In the above unoptimised code we can see that every one of the recursive implementations of the sine generator does a double to integral conversion. I have highlighted this n yellow. The conversion is doubly complicated by using slightly different semantics for negative and positive numbers (at least I think that is what it is doing).
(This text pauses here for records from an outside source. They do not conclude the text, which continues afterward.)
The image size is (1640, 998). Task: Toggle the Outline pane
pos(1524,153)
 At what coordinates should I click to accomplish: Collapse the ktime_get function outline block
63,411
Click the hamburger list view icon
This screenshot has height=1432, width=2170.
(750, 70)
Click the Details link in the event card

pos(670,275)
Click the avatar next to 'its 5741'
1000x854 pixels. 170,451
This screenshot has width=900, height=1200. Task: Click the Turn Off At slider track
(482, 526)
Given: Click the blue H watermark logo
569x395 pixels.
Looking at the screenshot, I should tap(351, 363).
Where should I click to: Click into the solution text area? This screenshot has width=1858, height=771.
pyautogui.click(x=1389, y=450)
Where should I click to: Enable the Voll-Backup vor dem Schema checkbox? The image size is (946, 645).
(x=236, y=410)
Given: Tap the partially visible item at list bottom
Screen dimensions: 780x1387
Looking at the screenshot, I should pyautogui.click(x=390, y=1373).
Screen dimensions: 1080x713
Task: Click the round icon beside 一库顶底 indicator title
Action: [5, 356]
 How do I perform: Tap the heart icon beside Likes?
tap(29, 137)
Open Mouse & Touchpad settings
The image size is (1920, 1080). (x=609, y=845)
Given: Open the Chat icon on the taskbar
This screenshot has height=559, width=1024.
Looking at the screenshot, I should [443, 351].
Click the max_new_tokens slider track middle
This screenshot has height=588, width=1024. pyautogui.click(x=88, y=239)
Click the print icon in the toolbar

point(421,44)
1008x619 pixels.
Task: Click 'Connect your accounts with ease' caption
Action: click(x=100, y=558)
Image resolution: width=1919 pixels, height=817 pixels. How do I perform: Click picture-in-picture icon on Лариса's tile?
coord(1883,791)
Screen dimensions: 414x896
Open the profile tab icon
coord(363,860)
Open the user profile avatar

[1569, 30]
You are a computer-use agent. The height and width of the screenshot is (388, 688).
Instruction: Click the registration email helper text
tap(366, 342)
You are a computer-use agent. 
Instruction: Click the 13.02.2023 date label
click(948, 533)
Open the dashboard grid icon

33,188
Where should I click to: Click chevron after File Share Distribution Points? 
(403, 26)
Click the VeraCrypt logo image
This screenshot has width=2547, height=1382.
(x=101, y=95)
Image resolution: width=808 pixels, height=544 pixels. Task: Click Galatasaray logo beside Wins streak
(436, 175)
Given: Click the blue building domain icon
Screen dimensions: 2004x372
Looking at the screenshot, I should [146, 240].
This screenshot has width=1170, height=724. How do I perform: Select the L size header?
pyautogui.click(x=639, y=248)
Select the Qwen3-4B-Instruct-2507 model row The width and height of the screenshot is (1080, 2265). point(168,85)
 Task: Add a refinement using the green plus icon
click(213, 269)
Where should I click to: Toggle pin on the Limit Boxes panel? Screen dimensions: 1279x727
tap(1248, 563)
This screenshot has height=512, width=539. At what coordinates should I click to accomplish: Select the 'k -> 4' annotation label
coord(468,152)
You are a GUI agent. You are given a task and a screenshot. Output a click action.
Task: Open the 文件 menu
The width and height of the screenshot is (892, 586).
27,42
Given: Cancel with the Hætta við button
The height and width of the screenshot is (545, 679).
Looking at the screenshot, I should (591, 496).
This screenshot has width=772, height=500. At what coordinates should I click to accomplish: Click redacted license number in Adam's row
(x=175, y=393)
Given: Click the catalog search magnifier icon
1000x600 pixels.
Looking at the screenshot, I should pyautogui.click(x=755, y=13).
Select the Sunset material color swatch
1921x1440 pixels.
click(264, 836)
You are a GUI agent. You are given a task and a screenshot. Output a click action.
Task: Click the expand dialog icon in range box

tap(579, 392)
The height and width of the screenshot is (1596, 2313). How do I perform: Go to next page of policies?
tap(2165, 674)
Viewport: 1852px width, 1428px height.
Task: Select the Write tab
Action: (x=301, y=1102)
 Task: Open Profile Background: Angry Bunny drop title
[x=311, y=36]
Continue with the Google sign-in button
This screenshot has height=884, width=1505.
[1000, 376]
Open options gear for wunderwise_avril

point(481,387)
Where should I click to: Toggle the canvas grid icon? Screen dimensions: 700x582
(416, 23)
When we add this overhead on top of the call and return framework we end up with a huge amount of complexity which does not need to be there.

The conversion to double is due to the index in the sin generator:

 template&>t;pitch_t pitch,size_t Size>
 class SinGenerator: public GeneratorRoot
 {
  const double mult=M_PI * 2.0 * pitch / (SAMPLE_RATE * NORMAL_OFF);
 public:
  double get(size_t index) const
  {
   return sin(mult*index);
  }

  static constexpr size_t size()
  {
   return Size;
  }
 };

However, this very inefficient implementation becomes highly efficient when the optimiser gets to it. Because the level of recursion and all the values apart from the index are all known at compile time the compiler optimises almost all the framework away. The conversion to double only has to happen once (highlighted in yellow) and then all the computation of sine is inlined into one simple sequence of instructions (one 'recursion' equivalent is highlighted in red).

LM24:
 cmpq $1024, %rbx
 je L8
 movsd LC3(%rip), %xmm0
 pxor %xmm2, %xmm2
 cvtsi2sdq %rbx, %xmm2
 mulsd %xmm2, %xmm0
 movsd %xmm2, 8(%rsp)
 call _sin
LVL25:
 movsd %xmm0, 16(%rsp)
 movsd LC54(%rip), %xmm0
 mulsd 8(%rsp), %xmm0
 call _sin
LVL26:
 movd %xmm0, %r15
 movsd LC55(%rip), %xmm0
 mulsd 8(%rsp), %xmm0
 call _sin
LVL27:
 movsd LC56(%rip), %xmm4
 mulsd 8(%rsp), %xmm4
 movd %xmm0, %r12
LVL28:
 movapd %xmm4, %xmm0
 call _sin
LVL29:
 movsd %xmm0, 24(%rsp)
 movsd 8(%rsp), %xmm0
 mulsd LC57(%rip), %xmm0
 call _sin
LVL30:
 movd %xmm0, %r13
LVL31:
 movsd 8(%rsp), %xmm0
 mulsd LC58(%rip), %xmm0
 call _sin
LVL32:
 movsd %xmm0, 32(%rsp)
 movsd 8(%rsp), %xmm0
 mulsd LC59(%rip), %xmm0
 call _sin
LVL33:
 movd %xmm0, %r14
 movsd 8(%rsp), %xmm0
 mulsd LC60(%rip), %xmm0
 call _sin
LVL34:
 movsd %xmm0, 40(%rsp)
 movsd 8(%rsp), %xmm0
 mulsd LC61(%rip), %xmm0
 call _sin
LVL35:
 movsd %xmm0, 48(%rsp)
 movsd 8(%rsp), %xmm0
 mulsd LC62(%rip), %xmm0
 call _sin
... AND SO ON ...

Whilst this might not be the very best possible example, I hope it shows how templates and constexpr allow much more optimisation then just working out some stuff at compile time. Whilst it is great to compute some stuff up front, the real heavy lifting comes from allowing the optimiser access to a complete description of the algorithms being employed rather than being blocked by opaque function calls.